■ Source material:
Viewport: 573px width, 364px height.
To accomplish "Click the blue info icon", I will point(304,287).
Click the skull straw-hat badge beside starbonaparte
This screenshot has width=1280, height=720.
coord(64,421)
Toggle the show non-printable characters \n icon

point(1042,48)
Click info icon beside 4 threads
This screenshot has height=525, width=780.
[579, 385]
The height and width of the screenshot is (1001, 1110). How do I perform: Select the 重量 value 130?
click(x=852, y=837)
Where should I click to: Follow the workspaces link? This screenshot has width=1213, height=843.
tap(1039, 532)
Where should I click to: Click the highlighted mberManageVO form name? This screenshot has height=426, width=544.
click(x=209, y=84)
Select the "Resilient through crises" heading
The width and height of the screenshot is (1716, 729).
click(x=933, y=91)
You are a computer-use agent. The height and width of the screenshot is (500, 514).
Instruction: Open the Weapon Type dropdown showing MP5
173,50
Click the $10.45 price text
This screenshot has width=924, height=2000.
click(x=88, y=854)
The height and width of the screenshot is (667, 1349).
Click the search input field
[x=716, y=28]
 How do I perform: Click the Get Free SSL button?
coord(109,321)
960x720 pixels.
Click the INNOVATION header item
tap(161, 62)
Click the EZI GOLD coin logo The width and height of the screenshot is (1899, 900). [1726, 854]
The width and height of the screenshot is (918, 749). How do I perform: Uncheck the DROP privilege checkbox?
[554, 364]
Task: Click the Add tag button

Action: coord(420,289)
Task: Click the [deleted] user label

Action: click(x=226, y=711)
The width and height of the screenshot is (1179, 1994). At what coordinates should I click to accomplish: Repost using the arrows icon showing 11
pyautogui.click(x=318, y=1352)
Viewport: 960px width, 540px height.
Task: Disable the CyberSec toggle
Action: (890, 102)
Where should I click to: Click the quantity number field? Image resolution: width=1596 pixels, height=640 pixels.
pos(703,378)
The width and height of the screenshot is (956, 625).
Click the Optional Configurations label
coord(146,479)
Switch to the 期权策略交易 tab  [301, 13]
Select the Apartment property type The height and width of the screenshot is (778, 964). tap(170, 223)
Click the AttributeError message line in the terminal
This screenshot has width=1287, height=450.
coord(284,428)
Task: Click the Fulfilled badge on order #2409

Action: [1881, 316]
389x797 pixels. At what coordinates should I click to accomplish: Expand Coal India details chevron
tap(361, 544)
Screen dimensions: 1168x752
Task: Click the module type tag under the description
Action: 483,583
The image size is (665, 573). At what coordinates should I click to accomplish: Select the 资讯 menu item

■ Required action: Using the material above, print word for word the lines from the one holding "The width and height of the screenshot is (956, 625)." through the last line.

■ Solution for this task:
The width and height of the screenshot is (956, 625).
Click the Optional Configurations label
coord(146,479)
Switch to the 期权策略交易 tab  [301, 13]
Select the Apartment property type The height and width of the screenshot is (778, 964). tap(170, 223)
Click the AttributeError message line in the terminal
This screenshot has width=1287, height=450.
coord(284,428)
Task: Click the Fulfilled badge on order #2409

Action: [1881, 316]
389x797 pixels. At what coordinates should I click to accomplish: Expand Coal India details chevron
tap(361, 544)
Screen dimensions: 1168x752
Task: Click the module type tag under the description
Action: 483,583
The image size is (665, 573). At what coordinates should I click to accomplish: Select the 资讯 menu item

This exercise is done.